Author: Margie Orford
Publisher: Atlantic Books
Copyright Year: 2007
ISBN: 978 1 84354 944 4
No of Pages: 351
Review By: Ann Byrne
The gruesome murder of a homeless teenage boy suggests a methodical serial killer is at work in Walvis Bay, a depressed port, isolated in the vast sweep of the Namibia Desert. It is a corrupt, claustrophobic place with a shifting population of people who came here only because they had to and where people know everything – and nothing – about each other.
As part of a cross-border policing initiative, Dr Clare Hart is sent to profile the possible killer. She works with Captain Tamar Damases, an astute local detective, who heads up the coastal town’s Sexual Violence and Murder Unit. Clare is glad to be distracted from the implosion of what was still a few days ago a blossoming love affair with Captain Riedwaan Faizal, who turned out to be more married than she thought…
As the two women trace older crimes that may be related to the recent killings, nothing is as it seemed at first. And as Riedwaan comes to join Clare, to help with the investigation and to try to salvage their relationship, she realises that the harbour holds more than just rusting Russian fishing trawlers, and that a deadly cargo is ready to sail. It’s not just their relationship that is in danger, their very lives – and the lives of others – are at stake…
Another excellent thriller from Margie Orford, her second with Clare Hart as the profiler and investigator.

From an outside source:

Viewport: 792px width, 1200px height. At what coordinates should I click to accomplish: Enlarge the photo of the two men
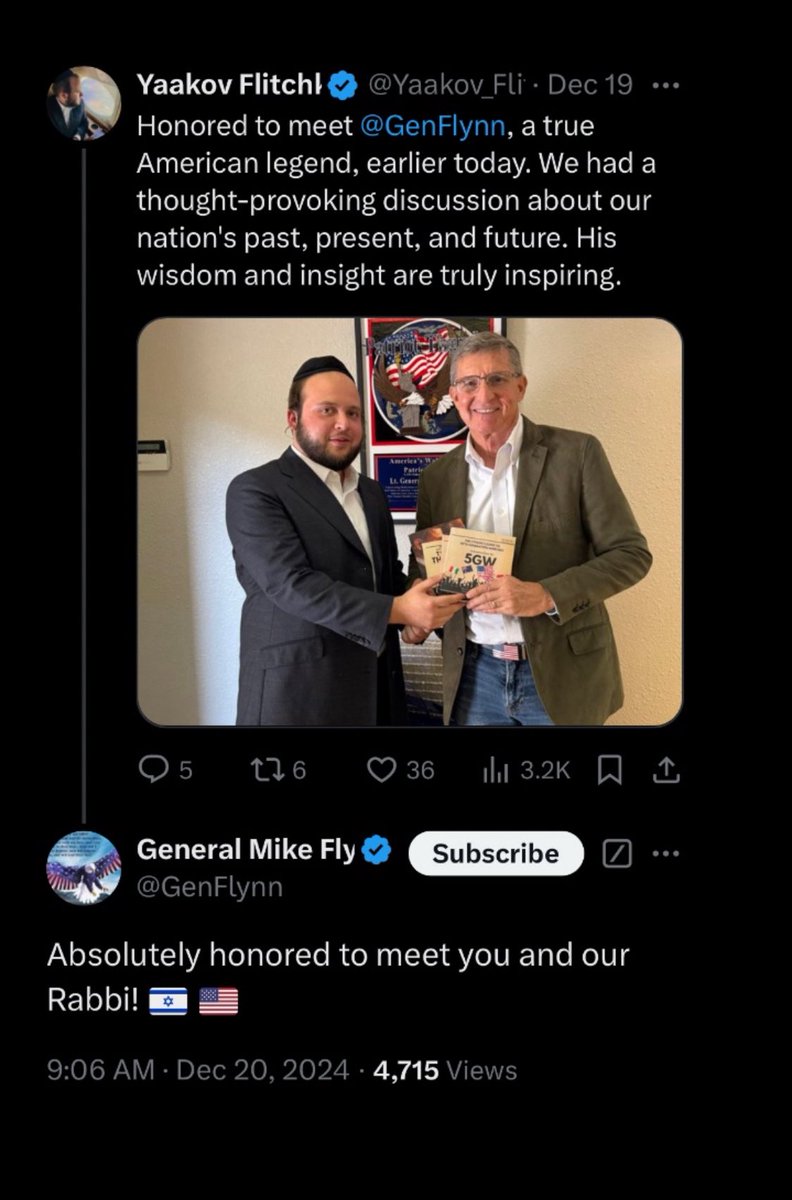409,521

This one is not set in beautiful Cape Town but the north, even though there is a visit to Stellenbosch .
Blood Rose delves into some of the dark past of southern Africa. “ Gunshot wounds. Desert corpse. Mutilation. It’s Like Namibia when it was still South West Africa, South Africa’s Wild West.”

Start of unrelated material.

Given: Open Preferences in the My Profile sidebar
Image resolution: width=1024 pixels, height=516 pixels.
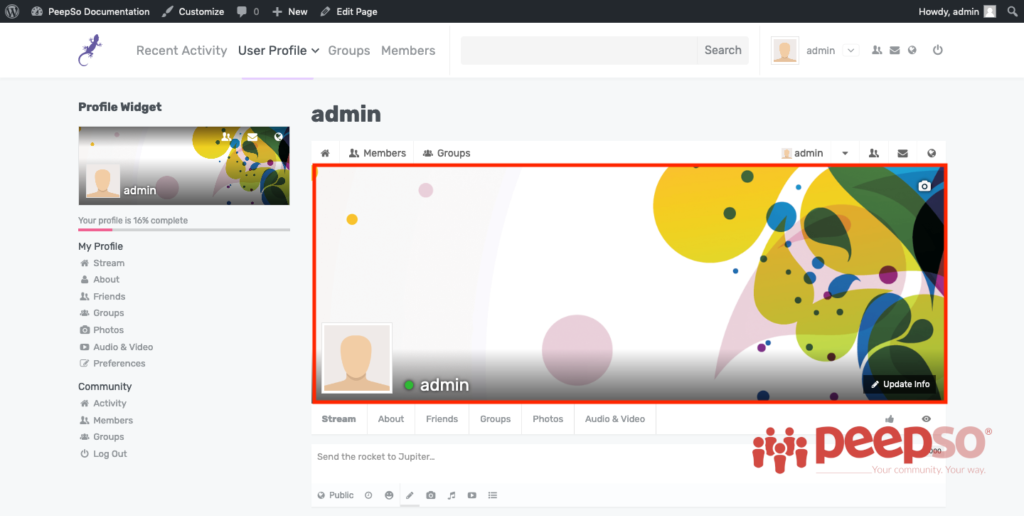Looking at the screenshot, I should point(119,363).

The psychology with Blood Rose is quiet chilling, it shows a very skilled writer who understands both the essence of the story they are telling and the effect that it will have on the audience.
Whilst it is hard to say that I loved Blood Rose it is not hard to say that it was difficult to put down . Margie understands the situations that she writes about and the country in which her books are placed.